Losing control over my grief was a constant concern. I soon learned, however, that I had the inner strength to control my response to my own emotions, if only I would choose to exercise it.
For the first time, my tears began to flow. I wasn't sure if they would ever stop. My crying lasted, off and on, for several months. Over and over, I needed to recount memories of the abuse in order to accept and let them go. For all of my life, the memories controlled and haunted me. Now, I had control over them.
Underneath the pain was rage toward my parents for what they had done. I was afraid of this rage because, as a child, my parents' anger often resulted in violence. The rage that was too threatening to express toward my parents out of fear of violence and rejection became internalized and directed toward myself.
My suppressed anger was the source of my shame, guilt and self-destructive behavior. I would overreact to criticism, create conflicts with co-workers, complain constantly and would allow others to take advantage of me.
Through therapy, my anger became directed toward my parents, where it belonged. With the support of a friend, I called them on the telephone and screamed about how deeply they had hurt me. I also wrote letters to them in my angriest times. I mailed only one of the letters, but writing helped me to externalize my feelings and place them where they were manageable.
The relief I felt after slowly letting go of the pain and anger was great. Much energy had been consumed in keeping it submerged. Now, I could use this energy for taking better care of myself.
In most cases of abuse, there are two people who are abused -- the child who is now being abused and the parent who was abused as a child. I found no evidence of sexual abuse in either of my parents' backgrounds. But they appear to have been emotionally abused as children. My mother may have been physically abused, and my father's father, who was an alcoholic, apparently was physically abusive. Learning about my parents' childhood was helpful in eventually forgiving them. They clearly were victims of their own childhoods. This does not excuse them, because ultimately we are all responsible for our own behavior. But now I realize that they did not intentionally set out to hurt or destroy me; they were very sick people in need of healing.
Families can be successful in recovering from incest through family therapy. Unfortunately, my family was not. As painful as letting go was, I had to break the ties and move toward building a life without them.

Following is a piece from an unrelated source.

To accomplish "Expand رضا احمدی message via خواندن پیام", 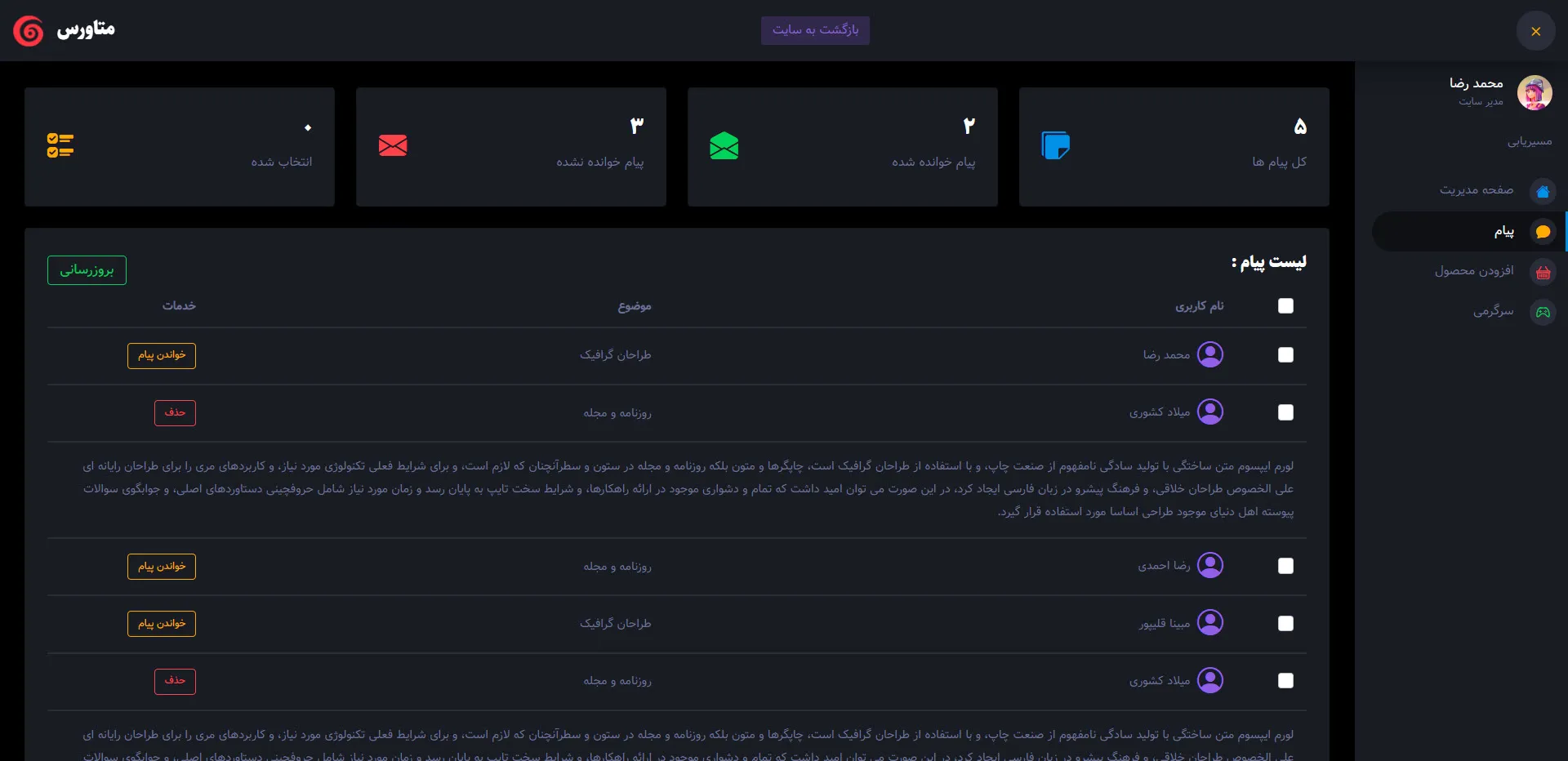I will click(162, 567).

Now that I am well into recovery, issues remain but my past no longer haunts me. The flashbacks, such as the one triggered by the child in the swimming pool, still occur, but they no longer paralyze me. The incest is not my identity; it was my experience. Fortunately, I let that experience lead me to strength, knowledge and healing.
Enjoying the closeness in genuinely loving and nurturing friendships has been my reward in recovery. I am able to give freely of myself, without the fears I had in the past of being victimized or abandoned. I still have fears about closeness, particularly with men, but they no longer interfere with my ability to risk.
Most important, I am celebrating a new love of myself. I don't always like my behavior, but I am learning to accept my weaknesses and not expect perfection. My child within, Punky, still grieves, but we are no longer separate. I love Punky and value her softness and sensitivity, no longer believing that she is a "rotten little kid."